WORK TASK — Repeat the lines of the data exactly, from the first one through the one that contains "Click 'nicht anzeigen'".

◇ ◇ ◇ ◇

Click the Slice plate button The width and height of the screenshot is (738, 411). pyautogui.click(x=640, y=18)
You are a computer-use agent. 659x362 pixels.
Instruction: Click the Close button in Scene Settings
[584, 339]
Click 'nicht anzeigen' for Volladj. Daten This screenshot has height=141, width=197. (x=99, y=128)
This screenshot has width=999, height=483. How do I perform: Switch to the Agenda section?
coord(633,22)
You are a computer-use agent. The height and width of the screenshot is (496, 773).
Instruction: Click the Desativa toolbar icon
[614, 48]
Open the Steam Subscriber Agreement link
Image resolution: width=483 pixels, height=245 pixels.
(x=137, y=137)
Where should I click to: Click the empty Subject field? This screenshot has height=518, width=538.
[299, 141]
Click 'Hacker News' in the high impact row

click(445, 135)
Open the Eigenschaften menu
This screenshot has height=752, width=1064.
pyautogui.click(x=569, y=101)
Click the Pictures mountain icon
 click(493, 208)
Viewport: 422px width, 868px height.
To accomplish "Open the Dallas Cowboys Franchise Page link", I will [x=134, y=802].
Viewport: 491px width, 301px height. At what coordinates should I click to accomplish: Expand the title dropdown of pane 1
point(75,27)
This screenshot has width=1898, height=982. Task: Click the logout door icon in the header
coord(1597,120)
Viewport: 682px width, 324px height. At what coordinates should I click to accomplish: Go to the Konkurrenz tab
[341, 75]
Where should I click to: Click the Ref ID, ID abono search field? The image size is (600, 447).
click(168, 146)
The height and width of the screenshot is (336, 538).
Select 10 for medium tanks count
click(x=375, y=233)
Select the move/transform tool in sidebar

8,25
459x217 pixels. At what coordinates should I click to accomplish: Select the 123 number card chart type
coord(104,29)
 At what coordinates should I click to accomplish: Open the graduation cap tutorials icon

◇ ◇ ◇ ◇

OUTPUT BELOW —
Click the Slice plate button The width and height of the screenshot is (738, 411). pyautogui.click(x=640, y=18)
You are a computer-use agent. 659x362 pixels.
Instruction: Click the Close button in Scene Settings
[584, 339]
Click 'nicht anzeigen' for Volladj. Daten This screenshot has height=141, width=197. (x=99, y=128)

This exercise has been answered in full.